Items listed in a dataset:
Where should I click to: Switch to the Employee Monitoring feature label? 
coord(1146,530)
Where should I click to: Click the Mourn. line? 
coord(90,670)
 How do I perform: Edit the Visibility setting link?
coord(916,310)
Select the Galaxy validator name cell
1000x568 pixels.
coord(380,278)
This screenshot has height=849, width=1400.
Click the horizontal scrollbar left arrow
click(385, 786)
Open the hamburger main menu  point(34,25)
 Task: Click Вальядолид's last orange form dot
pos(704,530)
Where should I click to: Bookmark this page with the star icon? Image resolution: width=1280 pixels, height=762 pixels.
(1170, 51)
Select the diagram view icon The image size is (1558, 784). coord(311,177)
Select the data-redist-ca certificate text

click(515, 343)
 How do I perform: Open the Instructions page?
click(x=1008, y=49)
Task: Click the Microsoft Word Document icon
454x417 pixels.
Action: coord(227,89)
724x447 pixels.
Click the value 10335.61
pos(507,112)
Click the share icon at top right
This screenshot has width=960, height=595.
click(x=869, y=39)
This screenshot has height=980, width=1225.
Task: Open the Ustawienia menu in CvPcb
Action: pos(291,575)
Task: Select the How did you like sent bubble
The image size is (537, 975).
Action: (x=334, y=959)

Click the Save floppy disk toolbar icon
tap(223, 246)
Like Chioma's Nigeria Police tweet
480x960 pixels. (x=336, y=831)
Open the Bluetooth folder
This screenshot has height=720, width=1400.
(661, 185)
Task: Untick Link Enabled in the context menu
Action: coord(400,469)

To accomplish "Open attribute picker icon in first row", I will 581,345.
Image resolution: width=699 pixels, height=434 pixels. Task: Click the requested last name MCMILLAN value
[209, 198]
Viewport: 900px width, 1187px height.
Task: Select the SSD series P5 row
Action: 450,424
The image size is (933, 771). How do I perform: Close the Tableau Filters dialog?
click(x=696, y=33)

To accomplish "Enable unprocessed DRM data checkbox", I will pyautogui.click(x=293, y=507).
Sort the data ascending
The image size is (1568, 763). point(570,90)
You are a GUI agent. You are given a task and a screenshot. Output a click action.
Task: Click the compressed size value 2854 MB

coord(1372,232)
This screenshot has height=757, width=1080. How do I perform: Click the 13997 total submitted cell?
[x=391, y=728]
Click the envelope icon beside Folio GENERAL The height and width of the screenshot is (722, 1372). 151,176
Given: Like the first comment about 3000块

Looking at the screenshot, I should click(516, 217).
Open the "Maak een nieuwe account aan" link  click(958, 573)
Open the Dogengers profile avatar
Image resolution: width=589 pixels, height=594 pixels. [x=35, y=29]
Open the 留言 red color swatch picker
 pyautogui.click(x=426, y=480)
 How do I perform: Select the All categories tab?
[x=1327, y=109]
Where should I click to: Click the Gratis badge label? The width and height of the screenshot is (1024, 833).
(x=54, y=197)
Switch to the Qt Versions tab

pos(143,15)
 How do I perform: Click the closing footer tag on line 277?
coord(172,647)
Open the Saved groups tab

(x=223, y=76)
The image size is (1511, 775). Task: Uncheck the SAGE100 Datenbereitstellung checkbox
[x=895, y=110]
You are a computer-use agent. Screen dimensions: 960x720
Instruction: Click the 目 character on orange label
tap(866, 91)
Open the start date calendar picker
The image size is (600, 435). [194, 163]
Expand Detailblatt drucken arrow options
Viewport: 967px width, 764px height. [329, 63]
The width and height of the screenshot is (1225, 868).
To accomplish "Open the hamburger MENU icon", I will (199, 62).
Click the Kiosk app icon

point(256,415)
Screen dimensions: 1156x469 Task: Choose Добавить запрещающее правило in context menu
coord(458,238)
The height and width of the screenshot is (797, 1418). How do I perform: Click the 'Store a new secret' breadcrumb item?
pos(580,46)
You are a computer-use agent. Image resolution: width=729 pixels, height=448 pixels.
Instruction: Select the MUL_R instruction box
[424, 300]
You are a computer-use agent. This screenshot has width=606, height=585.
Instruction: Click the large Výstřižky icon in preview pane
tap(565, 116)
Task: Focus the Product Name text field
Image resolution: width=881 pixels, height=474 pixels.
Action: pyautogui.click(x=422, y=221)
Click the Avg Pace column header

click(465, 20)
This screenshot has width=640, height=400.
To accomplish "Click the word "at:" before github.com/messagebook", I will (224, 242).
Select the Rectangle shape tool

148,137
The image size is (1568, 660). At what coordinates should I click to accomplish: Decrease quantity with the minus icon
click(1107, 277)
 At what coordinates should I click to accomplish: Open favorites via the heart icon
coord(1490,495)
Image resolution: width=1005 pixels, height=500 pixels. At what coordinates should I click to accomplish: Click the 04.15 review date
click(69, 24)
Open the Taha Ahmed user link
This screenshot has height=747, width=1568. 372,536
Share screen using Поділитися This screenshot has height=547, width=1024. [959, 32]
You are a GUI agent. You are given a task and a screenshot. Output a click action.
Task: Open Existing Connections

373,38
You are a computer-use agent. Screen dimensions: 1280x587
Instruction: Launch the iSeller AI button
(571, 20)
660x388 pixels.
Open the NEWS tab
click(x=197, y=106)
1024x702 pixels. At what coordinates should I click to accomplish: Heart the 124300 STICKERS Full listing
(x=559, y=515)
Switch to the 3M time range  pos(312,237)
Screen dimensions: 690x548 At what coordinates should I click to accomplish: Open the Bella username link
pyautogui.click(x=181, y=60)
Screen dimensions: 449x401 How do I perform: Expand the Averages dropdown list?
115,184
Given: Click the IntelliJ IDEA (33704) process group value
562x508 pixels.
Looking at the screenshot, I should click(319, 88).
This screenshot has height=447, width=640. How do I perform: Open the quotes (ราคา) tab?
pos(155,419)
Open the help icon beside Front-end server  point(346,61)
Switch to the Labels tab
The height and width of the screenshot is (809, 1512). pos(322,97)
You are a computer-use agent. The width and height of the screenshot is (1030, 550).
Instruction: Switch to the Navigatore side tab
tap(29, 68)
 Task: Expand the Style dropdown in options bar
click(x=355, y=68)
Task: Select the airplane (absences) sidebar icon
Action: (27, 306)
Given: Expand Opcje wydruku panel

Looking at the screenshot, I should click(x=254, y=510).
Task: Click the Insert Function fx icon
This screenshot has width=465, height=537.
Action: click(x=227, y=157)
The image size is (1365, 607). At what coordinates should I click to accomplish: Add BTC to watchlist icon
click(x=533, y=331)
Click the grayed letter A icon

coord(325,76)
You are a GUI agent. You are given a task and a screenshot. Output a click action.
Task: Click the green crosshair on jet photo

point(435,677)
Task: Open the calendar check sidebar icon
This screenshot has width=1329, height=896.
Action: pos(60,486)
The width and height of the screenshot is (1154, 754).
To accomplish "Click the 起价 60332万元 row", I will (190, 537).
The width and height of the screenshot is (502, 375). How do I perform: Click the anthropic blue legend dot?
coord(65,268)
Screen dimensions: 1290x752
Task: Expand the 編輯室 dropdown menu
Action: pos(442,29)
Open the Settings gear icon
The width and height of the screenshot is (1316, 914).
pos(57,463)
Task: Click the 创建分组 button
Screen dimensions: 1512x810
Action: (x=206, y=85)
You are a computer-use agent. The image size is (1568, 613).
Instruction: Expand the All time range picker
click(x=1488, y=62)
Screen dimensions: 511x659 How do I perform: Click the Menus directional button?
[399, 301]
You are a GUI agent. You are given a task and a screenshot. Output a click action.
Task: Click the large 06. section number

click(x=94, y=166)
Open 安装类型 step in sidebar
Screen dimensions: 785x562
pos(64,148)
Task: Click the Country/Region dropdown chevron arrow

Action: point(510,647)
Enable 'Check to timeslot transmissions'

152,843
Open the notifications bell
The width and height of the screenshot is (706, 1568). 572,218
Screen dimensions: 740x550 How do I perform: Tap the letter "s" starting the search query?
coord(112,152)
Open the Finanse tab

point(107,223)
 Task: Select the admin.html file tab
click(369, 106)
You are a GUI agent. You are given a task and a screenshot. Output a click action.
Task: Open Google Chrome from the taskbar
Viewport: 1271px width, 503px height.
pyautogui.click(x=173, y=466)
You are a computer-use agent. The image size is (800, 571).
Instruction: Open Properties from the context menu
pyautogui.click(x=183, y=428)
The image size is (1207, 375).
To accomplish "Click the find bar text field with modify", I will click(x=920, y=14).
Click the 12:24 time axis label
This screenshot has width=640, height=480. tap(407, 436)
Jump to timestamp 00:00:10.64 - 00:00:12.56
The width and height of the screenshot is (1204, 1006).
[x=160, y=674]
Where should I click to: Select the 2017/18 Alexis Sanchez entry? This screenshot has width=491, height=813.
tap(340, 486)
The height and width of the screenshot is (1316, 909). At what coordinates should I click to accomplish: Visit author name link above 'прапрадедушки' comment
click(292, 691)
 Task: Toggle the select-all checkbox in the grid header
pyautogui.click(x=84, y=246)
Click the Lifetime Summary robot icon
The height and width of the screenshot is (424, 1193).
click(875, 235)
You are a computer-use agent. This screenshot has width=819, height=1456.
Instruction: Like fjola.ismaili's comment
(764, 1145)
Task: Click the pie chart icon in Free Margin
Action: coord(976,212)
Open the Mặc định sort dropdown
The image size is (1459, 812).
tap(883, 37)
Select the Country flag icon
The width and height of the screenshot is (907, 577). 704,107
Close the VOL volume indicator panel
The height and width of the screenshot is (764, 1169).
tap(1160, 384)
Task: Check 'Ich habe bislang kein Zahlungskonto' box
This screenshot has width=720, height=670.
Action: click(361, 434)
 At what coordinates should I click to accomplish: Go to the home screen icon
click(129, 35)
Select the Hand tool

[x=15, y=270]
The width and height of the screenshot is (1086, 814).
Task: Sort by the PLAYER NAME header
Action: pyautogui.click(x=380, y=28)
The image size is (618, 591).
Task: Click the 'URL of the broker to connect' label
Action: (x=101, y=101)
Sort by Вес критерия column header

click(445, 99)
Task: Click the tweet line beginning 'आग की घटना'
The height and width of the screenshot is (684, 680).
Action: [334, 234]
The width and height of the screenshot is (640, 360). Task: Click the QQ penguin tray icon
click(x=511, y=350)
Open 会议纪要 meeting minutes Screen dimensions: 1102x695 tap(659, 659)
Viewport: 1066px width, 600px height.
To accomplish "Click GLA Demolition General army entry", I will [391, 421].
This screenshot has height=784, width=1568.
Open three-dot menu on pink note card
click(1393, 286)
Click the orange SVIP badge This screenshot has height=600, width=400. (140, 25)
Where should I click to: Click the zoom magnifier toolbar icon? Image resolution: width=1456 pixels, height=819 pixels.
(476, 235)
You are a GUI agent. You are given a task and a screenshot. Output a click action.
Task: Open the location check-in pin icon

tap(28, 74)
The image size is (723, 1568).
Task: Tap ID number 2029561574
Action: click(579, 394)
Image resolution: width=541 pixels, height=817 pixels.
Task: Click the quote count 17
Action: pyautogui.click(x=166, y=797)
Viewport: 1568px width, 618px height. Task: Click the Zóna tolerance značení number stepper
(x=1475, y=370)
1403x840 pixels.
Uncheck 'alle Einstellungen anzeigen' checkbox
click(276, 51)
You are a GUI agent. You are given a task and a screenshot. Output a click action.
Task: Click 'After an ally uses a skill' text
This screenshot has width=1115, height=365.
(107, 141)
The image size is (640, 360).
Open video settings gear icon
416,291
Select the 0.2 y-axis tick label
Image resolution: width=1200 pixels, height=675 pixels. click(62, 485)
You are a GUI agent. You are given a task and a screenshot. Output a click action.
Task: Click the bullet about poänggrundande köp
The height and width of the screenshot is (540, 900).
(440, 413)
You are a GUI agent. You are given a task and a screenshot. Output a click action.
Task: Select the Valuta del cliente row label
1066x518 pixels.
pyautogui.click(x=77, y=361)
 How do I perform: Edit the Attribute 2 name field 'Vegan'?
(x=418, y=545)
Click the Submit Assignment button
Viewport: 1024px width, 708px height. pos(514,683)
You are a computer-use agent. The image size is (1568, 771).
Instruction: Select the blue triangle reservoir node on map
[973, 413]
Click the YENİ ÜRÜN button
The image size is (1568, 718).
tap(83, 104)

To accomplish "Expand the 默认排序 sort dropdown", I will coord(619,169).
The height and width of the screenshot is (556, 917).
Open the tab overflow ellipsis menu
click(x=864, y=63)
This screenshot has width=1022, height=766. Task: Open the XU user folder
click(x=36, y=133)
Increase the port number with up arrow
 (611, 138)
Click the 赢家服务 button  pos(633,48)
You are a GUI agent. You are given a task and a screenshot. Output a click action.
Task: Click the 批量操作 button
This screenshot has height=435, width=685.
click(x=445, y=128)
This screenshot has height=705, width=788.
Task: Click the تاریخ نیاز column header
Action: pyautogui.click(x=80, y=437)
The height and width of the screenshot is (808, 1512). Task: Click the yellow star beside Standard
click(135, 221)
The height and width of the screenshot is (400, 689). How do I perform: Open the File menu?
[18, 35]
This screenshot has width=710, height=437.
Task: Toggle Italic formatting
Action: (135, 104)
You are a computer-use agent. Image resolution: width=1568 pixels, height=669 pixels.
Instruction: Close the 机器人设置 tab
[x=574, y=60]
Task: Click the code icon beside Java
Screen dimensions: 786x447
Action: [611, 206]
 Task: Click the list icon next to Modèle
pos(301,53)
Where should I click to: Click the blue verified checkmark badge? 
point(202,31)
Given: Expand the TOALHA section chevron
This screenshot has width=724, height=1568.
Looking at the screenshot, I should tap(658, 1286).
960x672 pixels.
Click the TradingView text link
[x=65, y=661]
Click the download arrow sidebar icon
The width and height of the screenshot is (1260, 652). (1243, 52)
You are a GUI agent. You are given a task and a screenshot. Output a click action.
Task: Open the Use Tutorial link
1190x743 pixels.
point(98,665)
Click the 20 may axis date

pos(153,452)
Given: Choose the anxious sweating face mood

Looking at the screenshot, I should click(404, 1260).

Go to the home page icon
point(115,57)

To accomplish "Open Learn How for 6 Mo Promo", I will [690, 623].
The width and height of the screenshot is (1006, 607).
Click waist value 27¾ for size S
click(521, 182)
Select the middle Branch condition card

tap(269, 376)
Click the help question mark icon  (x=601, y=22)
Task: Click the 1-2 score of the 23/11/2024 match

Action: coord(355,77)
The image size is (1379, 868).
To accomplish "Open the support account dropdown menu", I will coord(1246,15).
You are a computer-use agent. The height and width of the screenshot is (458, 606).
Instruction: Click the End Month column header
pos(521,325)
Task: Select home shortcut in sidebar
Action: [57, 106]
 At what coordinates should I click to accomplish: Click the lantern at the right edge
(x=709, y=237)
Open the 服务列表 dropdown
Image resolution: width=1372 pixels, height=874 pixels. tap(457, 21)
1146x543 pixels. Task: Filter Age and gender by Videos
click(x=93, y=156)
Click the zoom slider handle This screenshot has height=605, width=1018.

→ **WHAT TO PRODUCE**
The answer must be a single number: the count of lines in the entries above that contain "account".

→ **ANSWER TO THIS EXERCISE**
2